Chapter 4 Sensors in WildlifeSystems

The WildlifeSystems platform comes with support for some popular existing environmental sensors, although there are many on the market and the range available is subject to constant change. The modular nature of WildlifeSystems allows for new sensors to be easily integrated if the need arises.

As many physical packages contain multiple sensors (e.g. the supported BME680 can monitor temperature, humidity, air pressure and air quality) there is a conceptual difference between a “device” and the one or more sensors on a device.

4.1 Devices included in the base system

The Raspberry Pi does not come with environmental sensors, however there are several onboard sensors that are used to monitor the operation of the hardware, to prevent crucial components from overheating, including the temperature of the CPU and GPU chips. WildlifeSystems provides access to these sensors through the sensor-onboard package, as well as providing some software sensors that report the free memory and free SD storage available. These can be useful for detecting and resolving possible issues on a sensor node before a serious problem arises.

4.2 Installing sensor support

Support for sensors is installed as part of the node installation process, however it is possible to install the sensor-control abstraction layer onto any Raspberry Pi system using the command below.

wget -O - | sudo bash

This will install the sensor-control and sensor-onboard scripts into the system, as well as installing a small of number of supporting packages if they are not already installed.

4.3 Reading data from a device

The sensor read command, sr, can be used to list the available devices on a given sensor.

sr onboard list

The sensor read command, sr, can also be used to read data from a named sensor. Not specifying a sensor is equivalent to reading all sensors on that device (i.e. using the wildcard”*“).

sr onboard
sr onboard *
sr onboard onboard_gpu

This will give a JSON string listing information about each sensor (or just the specified sensor), and the current reading. This information can be presented in a more human readable form by piping the output to the program jq, a command line JSON processor.

sr onboard | jq

4.4 The sensor reading process

The sensor reading process in WildlifeSystems has five steps.

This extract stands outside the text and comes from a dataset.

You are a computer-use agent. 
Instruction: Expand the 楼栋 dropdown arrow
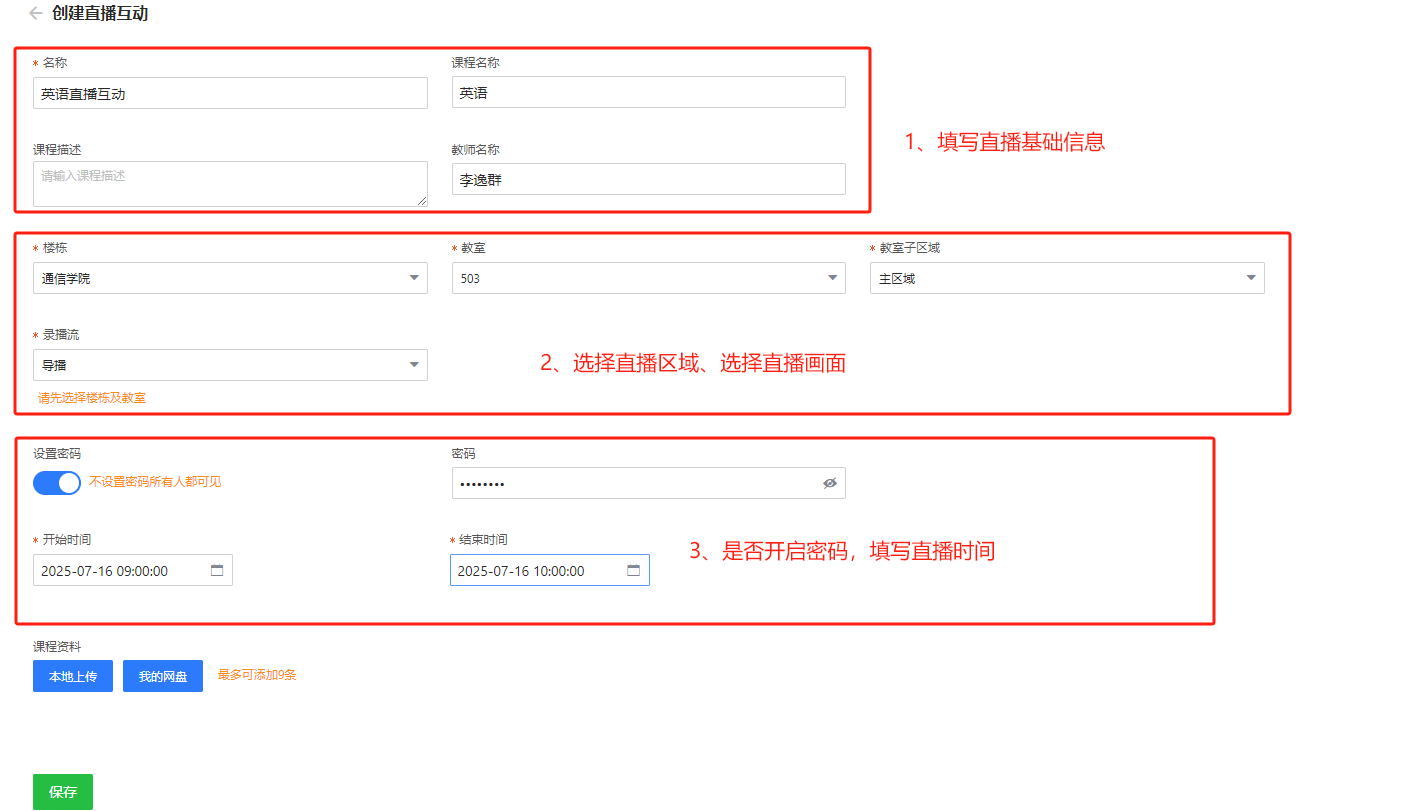tap(414, 278)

  1. The sr command identifies which device script to route the request to.

  2. The sensor script calls the sc-prototype script to obtain a template (“prototype”) of the JSON request.

  3. The sensor script accesses the relevant sensor(s) and populates the values in a template for each sensor reading, before returning a JSON array of populated readings to sr.

  4. The sr script populates additional information for each reading, providing the node_id and a timestamp for each.

  5. sr returns the finalised JSON array to the user.